Kernel extension customization

During the AIX Live Update operation, kernel extensions can be impacted. The Dynamic Logical Partitioning (DLPAR) platform is used to communicate the operation progress between the Live Update operation and kernel extensions.

The following table describes the kernel extension states in the original partition and the surrogate partition during each phase:

Phases Original partition Surrogate partition
check Kernel extensions are notified at the same time as applications. Any data on the orig-rootvg environment is copied to the surr-boot-rootvg environment when the data is created. Kernel extensions are notified at the same time as applications. Checkpointed data is available on both the surr-boot-rootvg and surr-mir-rootvg volume groups because of mirroring. The surr-mir-rootvg device is available only after the pre phase.
pre Kernel extensions are notified after applications are checkpointed. The checkpointed data must be saved to the orig-rootvg volume group. Because of mirroring, the data is also available on the surr-mir-rootvg volume group. The data becomes available in the chrooted environment for the surrogate partition after the splitvg operation that occurs only after DLPAR notification. After a restart of the surrogate partition, kernel extensions need to account for the change of the location of the file. If the old path is x, the new path is /old/x. Kernel extensions are notified when file systems of the surr-mir-rootvg volume group are mounted. The data that is collected on the original partition's pre phase is available only in the chrooted environment (after the root directory is changed). Applications that are on surrogate partition must be aware of the availability of the chrooted environment.
post This notification is sent to applications when applications are started on the surrogate partition. This notification is sent to applications when applications are started on the surrogate partition.
post-error Kernel extensions can take appropriate action. Gives kernel extensions the opportunity to respond to the Live Update failure depending on in which phase the post-error occurs.

If a kernel extension expects that the DLPAR handling operation takes a long time, the handler must return DR_WAIT to the caller, and proceed with the request asynchronously. When the request is completed, the handler must call the reconfig_complete() kernel service.

Application state located in kernel extensions must be considered from the related kernel extensions. The related kernel extensions need to checkpoint such application states when the applications are checkpointed and reload them with the right state when the applications are restarted.

Device considerations

When the surrogate partition is started, the devices must be configured similar to the configuration on the original partition. The same device on the original partition and the surrogate partition must have the same name, the same device number (devno (major, minor)), and the same device configuration.

Some devices might have customized attributes that are modified in Object Data Manager (ODM), but not taken effect (these changes take effect at reboot time of the LPAR). When the surrogate partition is booted, the customized attributes take effect. The storage devices might not have the same multipathing topology on the surrogate partition as the original partition.

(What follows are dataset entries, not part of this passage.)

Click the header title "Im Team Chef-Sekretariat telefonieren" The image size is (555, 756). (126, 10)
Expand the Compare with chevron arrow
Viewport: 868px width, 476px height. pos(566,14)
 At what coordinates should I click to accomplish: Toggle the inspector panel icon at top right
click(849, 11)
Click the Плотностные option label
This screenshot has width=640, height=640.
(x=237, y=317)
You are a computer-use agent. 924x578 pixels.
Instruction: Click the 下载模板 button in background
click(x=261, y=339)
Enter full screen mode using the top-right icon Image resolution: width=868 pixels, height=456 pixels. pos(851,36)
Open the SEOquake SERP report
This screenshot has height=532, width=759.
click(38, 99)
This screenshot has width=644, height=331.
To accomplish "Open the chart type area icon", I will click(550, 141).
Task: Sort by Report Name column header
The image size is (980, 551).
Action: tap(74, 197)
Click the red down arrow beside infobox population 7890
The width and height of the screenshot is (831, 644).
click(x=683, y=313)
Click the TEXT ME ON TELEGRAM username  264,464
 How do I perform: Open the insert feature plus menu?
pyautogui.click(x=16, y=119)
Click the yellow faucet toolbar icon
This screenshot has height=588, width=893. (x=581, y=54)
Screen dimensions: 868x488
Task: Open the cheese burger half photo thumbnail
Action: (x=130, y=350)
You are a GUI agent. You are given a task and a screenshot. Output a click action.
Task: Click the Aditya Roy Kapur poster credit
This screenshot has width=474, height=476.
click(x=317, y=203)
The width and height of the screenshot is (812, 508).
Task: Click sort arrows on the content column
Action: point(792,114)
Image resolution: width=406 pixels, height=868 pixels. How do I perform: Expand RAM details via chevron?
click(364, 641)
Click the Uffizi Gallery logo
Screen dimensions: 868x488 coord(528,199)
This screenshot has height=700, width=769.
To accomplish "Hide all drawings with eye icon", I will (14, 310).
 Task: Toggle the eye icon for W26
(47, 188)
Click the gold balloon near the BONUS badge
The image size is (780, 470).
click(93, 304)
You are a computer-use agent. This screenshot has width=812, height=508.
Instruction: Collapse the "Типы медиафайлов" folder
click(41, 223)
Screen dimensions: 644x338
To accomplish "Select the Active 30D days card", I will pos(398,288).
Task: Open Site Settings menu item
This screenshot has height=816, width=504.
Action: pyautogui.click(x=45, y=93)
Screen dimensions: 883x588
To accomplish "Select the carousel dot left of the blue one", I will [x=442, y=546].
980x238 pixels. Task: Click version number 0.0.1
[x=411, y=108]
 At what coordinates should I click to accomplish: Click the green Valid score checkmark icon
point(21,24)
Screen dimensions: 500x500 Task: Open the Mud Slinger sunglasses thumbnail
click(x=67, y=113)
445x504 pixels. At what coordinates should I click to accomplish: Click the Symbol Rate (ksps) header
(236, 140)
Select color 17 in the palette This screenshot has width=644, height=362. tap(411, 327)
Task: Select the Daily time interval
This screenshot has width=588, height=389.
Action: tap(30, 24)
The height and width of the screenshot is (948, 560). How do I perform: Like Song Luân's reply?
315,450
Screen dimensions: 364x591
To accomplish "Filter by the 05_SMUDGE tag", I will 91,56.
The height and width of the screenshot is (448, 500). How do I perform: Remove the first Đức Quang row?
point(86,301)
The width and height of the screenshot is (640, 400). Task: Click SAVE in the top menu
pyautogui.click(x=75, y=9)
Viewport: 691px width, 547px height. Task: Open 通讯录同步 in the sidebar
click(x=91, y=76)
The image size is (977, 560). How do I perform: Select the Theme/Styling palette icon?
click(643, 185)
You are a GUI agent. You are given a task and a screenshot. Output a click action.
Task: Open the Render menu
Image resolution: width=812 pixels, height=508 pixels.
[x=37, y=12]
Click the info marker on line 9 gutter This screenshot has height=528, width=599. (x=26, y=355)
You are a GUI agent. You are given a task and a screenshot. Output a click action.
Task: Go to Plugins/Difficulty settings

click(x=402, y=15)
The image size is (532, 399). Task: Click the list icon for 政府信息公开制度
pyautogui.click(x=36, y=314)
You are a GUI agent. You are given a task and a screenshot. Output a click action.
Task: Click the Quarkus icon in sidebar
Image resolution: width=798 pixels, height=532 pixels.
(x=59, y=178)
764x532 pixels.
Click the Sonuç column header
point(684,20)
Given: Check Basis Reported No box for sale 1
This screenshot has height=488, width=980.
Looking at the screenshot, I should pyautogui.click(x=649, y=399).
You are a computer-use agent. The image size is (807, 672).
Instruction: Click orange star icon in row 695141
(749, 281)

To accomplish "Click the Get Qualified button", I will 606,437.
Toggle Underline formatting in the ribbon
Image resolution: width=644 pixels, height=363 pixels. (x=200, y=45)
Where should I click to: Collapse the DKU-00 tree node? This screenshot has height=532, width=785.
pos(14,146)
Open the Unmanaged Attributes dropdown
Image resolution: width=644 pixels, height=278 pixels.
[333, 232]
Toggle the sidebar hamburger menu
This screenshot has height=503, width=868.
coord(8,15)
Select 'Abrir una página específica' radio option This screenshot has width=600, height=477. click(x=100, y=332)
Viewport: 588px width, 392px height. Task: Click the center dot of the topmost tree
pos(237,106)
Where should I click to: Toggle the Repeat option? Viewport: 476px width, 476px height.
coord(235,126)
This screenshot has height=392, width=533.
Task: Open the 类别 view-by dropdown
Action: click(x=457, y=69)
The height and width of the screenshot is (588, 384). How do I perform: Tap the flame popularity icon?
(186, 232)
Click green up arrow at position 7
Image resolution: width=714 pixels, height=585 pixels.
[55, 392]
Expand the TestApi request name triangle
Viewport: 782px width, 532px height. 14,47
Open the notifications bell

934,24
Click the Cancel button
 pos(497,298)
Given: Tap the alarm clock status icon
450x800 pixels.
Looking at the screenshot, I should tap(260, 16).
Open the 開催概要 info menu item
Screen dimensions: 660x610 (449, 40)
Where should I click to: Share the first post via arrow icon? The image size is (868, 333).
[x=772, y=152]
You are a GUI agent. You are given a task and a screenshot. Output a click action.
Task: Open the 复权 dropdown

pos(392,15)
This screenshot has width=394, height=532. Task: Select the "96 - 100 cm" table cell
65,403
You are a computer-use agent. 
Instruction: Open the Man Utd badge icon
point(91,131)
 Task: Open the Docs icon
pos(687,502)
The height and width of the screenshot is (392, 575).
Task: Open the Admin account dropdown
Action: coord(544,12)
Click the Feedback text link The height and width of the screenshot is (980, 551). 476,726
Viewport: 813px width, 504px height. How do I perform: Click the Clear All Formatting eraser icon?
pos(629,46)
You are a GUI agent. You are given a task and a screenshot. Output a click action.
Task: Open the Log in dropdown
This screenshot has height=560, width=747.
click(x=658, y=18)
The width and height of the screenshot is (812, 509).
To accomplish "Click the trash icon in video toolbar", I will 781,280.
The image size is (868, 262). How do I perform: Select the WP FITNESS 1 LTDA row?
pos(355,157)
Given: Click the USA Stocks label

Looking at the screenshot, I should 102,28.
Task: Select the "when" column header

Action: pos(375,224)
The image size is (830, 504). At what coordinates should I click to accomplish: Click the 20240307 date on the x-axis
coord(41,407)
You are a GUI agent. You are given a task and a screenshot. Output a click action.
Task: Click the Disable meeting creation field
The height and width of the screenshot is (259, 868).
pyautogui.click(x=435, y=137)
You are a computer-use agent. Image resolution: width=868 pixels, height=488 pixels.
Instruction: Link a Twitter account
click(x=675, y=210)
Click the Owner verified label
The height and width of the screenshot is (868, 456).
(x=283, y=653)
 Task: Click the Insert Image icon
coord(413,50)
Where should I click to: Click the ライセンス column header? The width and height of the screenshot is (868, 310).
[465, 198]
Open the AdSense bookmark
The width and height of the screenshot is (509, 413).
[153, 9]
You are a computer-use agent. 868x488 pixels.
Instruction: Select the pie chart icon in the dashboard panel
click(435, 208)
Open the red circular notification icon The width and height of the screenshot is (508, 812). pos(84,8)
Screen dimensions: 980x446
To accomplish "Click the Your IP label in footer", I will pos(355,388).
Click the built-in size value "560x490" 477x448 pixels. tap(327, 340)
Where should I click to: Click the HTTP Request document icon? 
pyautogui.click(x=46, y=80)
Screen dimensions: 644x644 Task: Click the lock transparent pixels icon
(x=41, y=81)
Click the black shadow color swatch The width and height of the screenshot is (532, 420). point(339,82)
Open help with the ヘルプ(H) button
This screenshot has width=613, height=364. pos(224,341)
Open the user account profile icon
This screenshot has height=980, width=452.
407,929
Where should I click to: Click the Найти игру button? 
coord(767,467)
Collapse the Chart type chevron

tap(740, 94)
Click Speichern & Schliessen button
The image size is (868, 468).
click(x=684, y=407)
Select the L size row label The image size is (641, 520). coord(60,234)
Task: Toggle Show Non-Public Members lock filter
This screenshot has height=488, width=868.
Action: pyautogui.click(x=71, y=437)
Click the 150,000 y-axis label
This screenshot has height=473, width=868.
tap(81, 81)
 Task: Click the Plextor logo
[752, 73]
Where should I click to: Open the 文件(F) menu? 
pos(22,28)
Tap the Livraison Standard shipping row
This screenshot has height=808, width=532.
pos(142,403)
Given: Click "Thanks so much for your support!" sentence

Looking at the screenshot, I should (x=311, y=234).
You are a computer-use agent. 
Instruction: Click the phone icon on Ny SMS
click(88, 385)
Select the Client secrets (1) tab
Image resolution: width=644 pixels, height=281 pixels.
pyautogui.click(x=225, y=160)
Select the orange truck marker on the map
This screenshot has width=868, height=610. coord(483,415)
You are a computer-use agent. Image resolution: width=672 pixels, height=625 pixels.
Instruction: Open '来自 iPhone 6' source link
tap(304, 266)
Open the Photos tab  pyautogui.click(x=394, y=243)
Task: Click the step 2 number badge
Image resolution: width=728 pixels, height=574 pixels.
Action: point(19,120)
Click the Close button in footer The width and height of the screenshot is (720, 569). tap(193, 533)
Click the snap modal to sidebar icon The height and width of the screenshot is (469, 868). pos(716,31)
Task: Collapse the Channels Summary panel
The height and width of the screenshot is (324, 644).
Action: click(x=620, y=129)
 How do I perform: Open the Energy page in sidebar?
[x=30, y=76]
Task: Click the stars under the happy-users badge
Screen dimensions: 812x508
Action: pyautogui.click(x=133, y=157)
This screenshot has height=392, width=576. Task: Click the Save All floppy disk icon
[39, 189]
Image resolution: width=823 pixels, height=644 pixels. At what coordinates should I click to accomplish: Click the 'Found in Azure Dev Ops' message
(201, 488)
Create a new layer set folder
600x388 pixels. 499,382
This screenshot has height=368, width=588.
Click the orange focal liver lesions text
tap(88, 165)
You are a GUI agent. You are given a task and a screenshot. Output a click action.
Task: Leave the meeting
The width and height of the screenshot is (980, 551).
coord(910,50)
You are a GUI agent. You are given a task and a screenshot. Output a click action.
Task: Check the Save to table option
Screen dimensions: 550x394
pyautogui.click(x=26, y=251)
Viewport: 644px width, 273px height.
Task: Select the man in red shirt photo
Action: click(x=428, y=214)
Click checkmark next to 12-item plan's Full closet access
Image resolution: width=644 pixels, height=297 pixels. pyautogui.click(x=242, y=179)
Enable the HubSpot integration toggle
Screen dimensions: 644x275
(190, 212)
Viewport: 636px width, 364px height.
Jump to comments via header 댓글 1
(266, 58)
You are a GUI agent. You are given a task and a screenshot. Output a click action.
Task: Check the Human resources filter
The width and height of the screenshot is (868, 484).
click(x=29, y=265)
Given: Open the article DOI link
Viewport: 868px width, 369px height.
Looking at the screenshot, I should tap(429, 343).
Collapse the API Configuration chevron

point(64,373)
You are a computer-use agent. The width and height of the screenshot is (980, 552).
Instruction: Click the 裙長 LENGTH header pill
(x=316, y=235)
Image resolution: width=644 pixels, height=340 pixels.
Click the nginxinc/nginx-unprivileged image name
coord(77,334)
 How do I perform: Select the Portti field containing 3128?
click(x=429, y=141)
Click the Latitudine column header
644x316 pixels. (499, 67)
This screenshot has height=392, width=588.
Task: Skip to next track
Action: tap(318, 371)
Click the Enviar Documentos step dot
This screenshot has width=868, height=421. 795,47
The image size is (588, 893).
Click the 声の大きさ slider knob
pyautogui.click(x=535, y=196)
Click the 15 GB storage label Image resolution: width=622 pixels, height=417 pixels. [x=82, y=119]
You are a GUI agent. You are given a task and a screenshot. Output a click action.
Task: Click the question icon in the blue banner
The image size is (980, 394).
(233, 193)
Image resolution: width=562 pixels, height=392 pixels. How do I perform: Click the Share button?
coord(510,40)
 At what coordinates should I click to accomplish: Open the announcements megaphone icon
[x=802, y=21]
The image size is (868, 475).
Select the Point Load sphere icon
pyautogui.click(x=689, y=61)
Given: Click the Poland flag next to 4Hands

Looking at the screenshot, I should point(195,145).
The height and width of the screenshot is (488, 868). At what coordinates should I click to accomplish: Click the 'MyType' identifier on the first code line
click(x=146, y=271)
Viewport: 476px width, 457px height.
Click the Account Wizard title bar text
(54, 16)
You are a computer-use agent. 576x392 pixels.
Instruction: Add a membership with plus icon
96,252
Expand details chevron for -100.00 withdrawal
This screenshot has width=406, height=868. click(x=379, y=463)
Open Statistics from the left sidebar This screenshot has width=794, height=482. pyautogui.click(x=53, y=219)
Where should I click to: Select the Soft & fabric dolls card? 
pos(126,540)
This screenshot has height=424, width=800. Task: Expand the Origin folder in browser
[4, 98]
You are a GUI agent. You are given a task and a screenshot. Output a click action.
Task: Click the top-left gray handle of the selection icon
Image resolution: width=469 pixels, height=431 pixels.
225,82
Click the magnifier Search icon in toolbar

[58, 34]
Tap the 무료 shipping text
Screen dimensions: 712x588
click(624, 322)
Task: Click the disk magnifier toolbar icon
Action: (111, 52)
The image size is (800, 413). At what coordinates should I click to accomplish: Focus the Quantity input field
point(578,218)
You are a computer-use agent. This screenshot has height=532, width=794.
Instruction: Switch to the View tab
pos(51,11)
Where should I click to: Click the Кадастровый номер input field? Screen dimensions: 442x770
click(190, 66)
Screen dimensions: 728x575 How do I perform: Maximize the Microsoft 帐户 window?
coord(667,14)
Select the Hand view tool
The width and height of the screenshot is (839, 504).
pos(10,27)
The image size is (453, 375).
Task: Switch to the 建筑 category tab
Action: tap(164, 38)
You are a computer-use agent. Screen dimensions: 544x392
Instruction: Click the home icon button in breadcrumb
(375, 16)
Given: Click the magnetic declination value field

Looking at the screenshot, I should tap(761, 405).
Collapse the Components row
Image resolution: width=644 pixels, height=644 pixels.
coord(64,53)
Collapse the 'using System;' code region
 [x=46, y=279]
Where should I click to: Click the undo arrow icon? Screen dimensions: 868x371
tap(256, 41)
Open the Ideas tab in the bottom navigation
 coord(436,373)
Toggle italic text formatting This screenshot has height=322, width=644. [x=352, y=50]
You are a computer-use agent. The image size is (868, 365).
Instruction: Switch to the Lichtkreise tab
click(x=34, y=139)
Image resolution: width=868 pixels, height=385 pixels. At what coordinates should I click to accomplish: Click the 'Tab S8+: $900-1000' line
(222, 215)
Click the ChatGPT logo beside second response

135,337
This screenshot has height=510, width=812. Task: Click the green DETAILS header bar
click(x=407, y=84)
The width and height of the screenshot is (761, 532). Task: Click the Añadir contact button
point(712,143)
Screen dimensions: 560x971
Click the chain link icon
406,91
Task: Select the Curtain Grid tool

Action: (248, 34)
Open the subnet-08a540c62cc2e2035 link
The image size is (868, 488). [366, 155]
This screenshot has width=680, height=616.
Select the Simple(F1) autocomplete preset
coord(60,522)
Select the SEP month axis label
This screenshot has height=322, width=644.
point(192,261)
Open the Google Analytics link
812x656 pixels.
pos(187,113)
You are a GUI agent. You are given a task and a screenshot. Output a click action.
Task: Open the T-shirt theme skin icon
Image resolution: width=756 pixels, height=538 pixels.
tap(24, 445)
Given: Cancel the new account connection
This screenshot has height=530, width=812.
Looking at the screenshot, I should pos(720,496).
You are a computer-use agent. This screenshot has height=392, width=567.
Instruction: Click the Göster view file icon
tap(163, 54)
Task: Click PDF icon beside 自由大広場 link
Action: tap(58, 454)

Kernel extensions in mobility

Kernel extensions need special considerations for mobility so that the workload is not interrupted. For most kernel extensions, unloading them on the original partition and reloading them on the surrogate partition suffice.

Safe kernel extensions

By default, all kernel extensions that are loaded on the original partition must be identified as safe for the Live Update operations unless you have overridden it with the kext_check setting in the /var/adm/ras/liveupdate/lvupdate.data file.

Generally, a kernel extension is safe for the Live Update operation if the kernel extension is aware of the Live Update operation or does not need to be aware of the Live Update operation. A kernel extension is deemed to be Live Update safe if it meets one of the following requirements:

  • The kernel extension is loaded with the SYS_LUSAFE flag.
  • The kernel extension name is in the /etc/liveupdate/lvup_SafeKE file.

To mark the kernel extension as Live Update safe, the kernel extensions can be loaded by using the sysconfig() call with the SYS_LUSAFE flag that is defined in the sys/sysconfig.h file.

In some safe kernel extensions, the SYS_LUSAFE flag might not be set. You can mark them as safe for a Live Update operation by using the lvupdateSafeKE command.

Safe kernel extensions are listed in the /etc/liveupdate/lvup_safeKE file. Duplication is not allowed in this list. Each kernel extension must be listed with its full path.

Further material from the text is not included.